En 1989, toda una generación se asomó a Alemania para ver caer el muro de Berlín: “General Secretary Gorbachev, if you seek peace, if you seek liberalization, come here to this gate. Mister Gorbachev, open this gate, tear down this wall!”, fue el desafío de Ronald Reagan apenas dos años atrás.
Atómica (Atomic Blonde, David Leitch, 2017) presenta una pequeña crónica de grandes días al tomar, como punto de partida, la víspera del derrumbe. La agente británica Lorraine Broughton (Charlize Theron) es enviada a la capital alemana para recuperar una lista mortal que contiene la identidad de varios espías. Algunos corren peligro. Otros son traidores.

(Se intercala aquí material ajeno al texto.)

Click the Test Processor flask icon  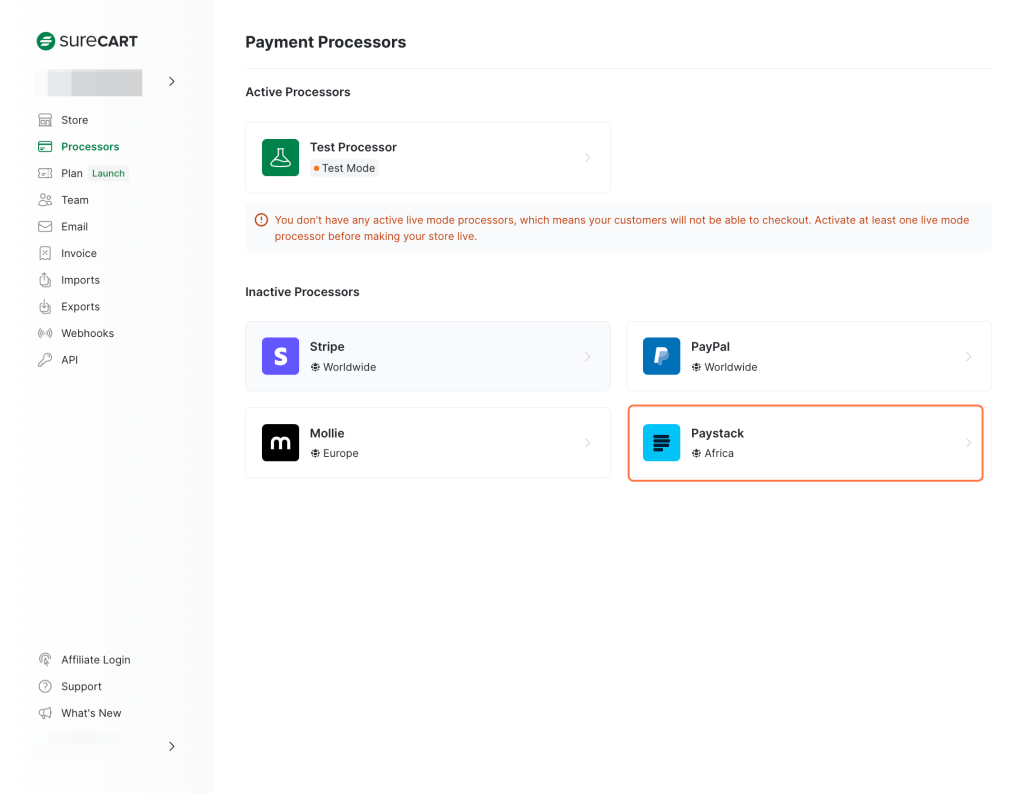(x=280, y=157)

Es verdad. Se trata, si consideramos el argumento, solo una cinta más, en todo caso derivativa del género de la Guerra Fría. Porque si de espionaje va la cosa, ¿cuántas veces más debemos tragarnos la frase “no confíes en nadie”?
Su contacto es Percival (James McAvoy), en apariencia dispuesto a ayudar. Él revela que la lista es importante, pero que es vital salvar a Spyglass (Eddie Marsan), nombre clave del espía que sabe demasiado: los nombres de todos los mencionados en la minuta.

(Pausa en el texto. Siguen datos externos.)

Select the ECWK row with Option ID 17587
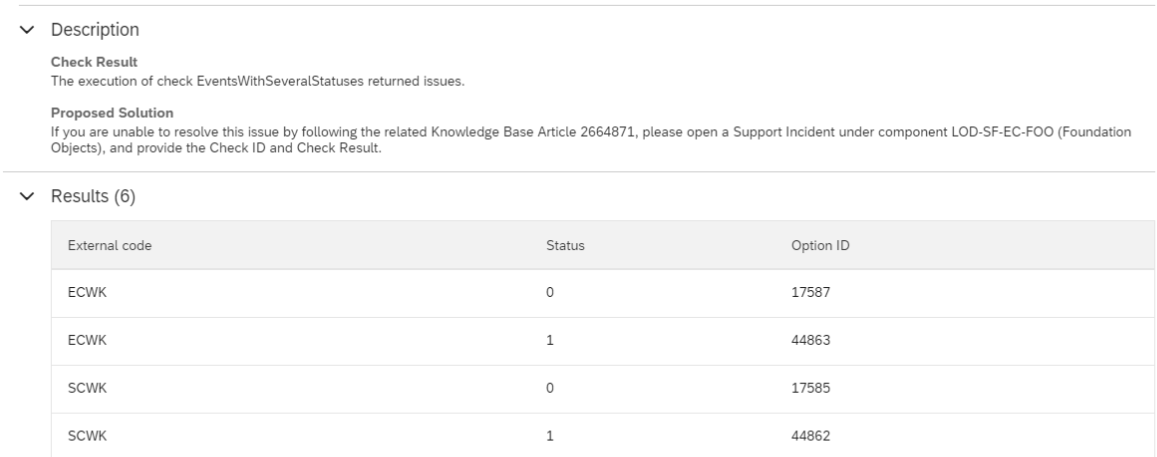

Sin embargo la apuesta de Atómica está en nuestros sentidos. Muy alejada de la propuesta impresa que le dio origen, su fotografía y dirección artística es una explosión de colores neón, cuyos azules, magentas y morados muestran la decadencia de Berlín y el ascenso del caos punk.
El cómic – o novela gráfica – “The coldest city” fue concebido en blanco y negro. La película, en su idea visual, se coloca en las antípodas. Constituye uno de los pilares de la cinta.
Otros apoyos definitivos: la música, las coreografías de ataque y persecución, sobre todo, la moda. Y el sexo.
Atómica descarga un vigoroso soundtrack que incluye hits de culto vivos después de casi treinta años. David Bowie, Queen, Depeche Mode, New Order, The Clash y Peter Schilling colocan la pista sonora sobre la cual correrá la acción y la violencia.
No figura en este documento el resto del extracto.